• WORK TO COMPLETE: Rewrite the part of the lines that opens with the line containing "Identify the location of table-cell: 110." and closes with the line containing "Image resolution: width=800 pixels, height=533", replacing "screenshot" with "screen capture" and leaving everything else unchanged.

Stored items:
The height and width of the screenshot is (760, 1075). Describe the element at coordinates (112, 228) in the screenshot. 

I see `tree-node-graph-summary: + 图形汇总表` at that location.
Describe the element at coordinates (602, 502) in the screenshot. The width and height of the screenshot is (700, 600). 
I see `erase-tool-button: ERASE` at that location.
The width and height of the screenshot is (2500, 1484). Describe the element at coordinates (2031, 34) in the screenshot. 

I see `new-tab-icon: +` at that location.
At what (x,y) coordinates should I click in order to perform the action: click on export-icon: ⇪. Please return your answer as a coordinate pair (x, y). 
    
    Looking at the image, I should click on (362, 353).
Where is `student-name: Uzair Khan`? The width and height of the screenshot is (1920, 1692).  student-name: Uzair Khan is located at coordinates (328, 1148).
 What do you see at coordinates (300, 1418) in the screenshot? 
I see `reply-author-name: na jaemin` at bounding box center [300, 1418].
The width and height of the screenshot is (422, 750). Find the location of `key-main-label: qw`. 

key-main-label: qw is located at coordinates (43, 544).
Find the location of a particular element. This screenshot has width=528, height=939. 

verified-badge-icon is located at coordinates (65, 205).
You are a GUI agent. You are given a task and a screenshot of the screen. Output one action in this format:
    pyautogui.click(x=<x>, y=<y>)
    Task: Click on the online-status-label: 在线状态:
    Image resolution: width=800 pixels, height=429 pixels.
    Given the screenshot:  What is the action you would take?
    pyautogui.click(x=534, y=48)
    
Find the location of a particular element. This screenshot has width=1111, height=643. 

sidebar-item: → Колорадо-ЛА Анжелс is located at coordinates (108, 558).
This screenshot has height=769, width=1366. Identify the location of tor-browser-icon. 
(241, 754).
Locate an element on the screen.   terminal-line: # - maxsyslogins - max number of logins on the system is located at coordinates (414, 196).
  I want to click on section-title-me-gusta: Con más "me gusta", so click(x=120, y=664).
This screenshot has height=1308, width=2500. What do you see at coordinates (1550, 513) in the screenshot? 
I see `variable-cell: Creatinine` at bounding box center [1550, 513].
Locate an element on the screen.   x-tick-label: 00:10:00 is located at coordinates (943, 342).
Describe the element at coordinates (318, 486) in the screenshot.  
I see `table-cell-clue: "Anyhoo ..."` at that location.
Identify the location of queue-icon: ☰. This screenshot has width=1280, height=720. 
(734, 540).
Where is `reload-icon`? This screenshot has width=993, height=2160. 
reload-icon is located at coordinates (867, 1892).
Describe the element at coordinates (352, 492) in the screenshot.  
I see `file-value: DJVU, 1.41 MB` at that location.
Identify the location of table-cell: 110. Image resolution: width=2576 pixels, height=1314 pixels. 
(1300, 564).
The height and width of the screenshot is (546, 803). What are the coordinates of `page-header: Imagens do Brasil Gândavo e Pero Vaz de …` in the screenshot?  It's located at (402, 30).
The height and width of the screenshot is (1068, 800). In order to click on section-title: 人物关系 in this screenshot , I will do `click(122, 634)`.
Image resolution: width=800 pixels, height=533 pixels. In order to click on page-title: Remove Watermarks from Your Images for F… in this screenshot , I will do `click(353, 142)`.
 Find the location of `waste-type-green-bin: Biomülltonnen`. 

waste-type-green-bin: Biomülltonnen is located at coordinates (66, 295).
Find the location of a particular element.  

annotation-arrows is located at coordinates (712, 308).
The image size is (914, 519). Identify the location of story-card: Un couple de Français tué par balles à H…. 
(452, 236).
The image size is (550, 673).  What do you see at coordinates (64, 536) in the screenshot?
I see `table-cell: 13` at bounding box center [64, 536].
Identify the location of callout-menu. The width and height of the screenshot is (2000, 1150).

• WORKED SOLUTION:
Identify the location of table-cell: 110. Image resolution: width=2576 pixels, height=1314 pixels. 
(1300, 564).
The height and width of the screen capture is (546, 803). What are the coordinates of `page-header: Imagens do Brasil Gândavo e Pero Vaz de …` in the screen capture?  It's located at (402, 30).
The height and width of the screen capture is (1068, 800). In order to click on section-title: 人物关系 in this screen capture , I will do `click(122, 634)`.
Image resolution: width=800 pixels, height=533 pixels. In order to click on page-title: Remove Watermarks from Your Images for F… in this screen capture , I will do `click(353, 142)`.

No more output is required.